架構應對方案是:對於溯源聲明需要在量子轉型窗口之後仍可驗證的數據,即刻開始使用後量子算法對溯源記錄簽名。這對長期留存的記錄尤為關鍵——臨床病歷、安全審計日誌、基礎設施認證鏈——其溯源聲明可能需要在數十年後仍然有效。相較於事後修復簽名已被量子對手破解的溯源鏈,從一開始就採用經典與量子混合簽名方案的成本要低得多。
硬件認證維度
硬件認證是智能體系統可用的最強溯源錨點。其溯源根植於硬件度量飛地的讀數、決策或憑證,繼承了認證的保證:數據由在特定時間、經驗證的硬件環境中運行的特定軟件配置產生。這不是聲明式溯源——而是構造式溯源,硬件本身是該聲明的當事方。

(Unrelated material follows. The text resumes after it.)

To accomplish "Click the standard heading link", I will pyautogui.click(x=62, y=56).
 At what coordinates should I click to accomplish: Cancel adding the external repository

對智能體架構的含義是:來自硬件認證來源的輸入應被視為比僅軟件來源的輸入更高的信任層級,且這一區分應貫穿溯源清單。需要做出高後果決策的智能體,應在可能的情況下優先選用經認證的輸入,並在無法獲取時優雅降級——向主體表明溯源置信度降低,而非默默繼續,彷彿所有輸入等價。
推論是認證鏈本身必須防範插入攻擊。聲稱具有硬件認證的溯源記錄只有在認證不可被偽造或重放時才有價值。此處的重放維度與重放攻擊問題中討論的新鮮度要求直接交叉:未經新鮮度綁定驗證的硬件認證,是一個比表面上更弱的溯源錨點。
物理世界照護維度
在照護AI部署中,數據溯源承載著使抽象問題具體化的監管與臨床分量。關於用藥劑量、護理計劃調整或出院時機的決策,是否有效,可能完全取決於驅動該決策的數據是否來自權威臨床來源。來自患者主記錄的讀數與來自未經驗證第三方應用的讀數並不等價。由責任臨床醫生簽署的護理計劃與由先前AI智能體步驟生成的摘要並不等價。這一區別並非吹毛求疵——它決定了責任歸屬、臨床有效性,以及在某些司法管轄區的法律可執行性。
因此,照護AI系統需要將溯源清單作為每個重要決策記錄的一部分:對所使用的數據來源、其聲稱來源、該來源是否經加密驗證,以及決策因此所具備的溯源置信度水平進行結構化說明。這份清單不主要是技術工件——它是對可問責性問題的回答:「智能體基於何種依據做出決策?」缺乏它,審計軌跡僅記錄了決策內容,而未記錄該決策是否建立在可辯護的基礎之上。
設計應對
溯源感知的智能體架構需要三個協同運作的要素。第一,智能體必須在其推理上下文中維護溯源清單——影響重要決策的每個輸入必須標注其來源、該來源的驗證狀態,以及自獲取以來的保管鏈。第二,溯源無法驗證的輸入必須被視為較低信任度並相應處理:在審計記錄中披露、向主體標記,或在未獲明確批准的情況下排除在高後果決策之外。第三,溯源清單本身必須經過簽名且防篡改,且簽名必須使用能夠經受密碼學轉型的算法。
基本原則在於:智能體對某一決策的正當依據,僅與該決策所依賴數據的溯源同樣可靠。可問責性不僅是智能體做了什麼、是否具有權限的問題——也是智能體對世界的認知圖景是否建立在可驗證來源之上的問題。無法回答後一問題的智能體,無論其授權憑證如何,都不具備可問責性。溯源是智能體贏得基於所給予信息行動之權利的方式。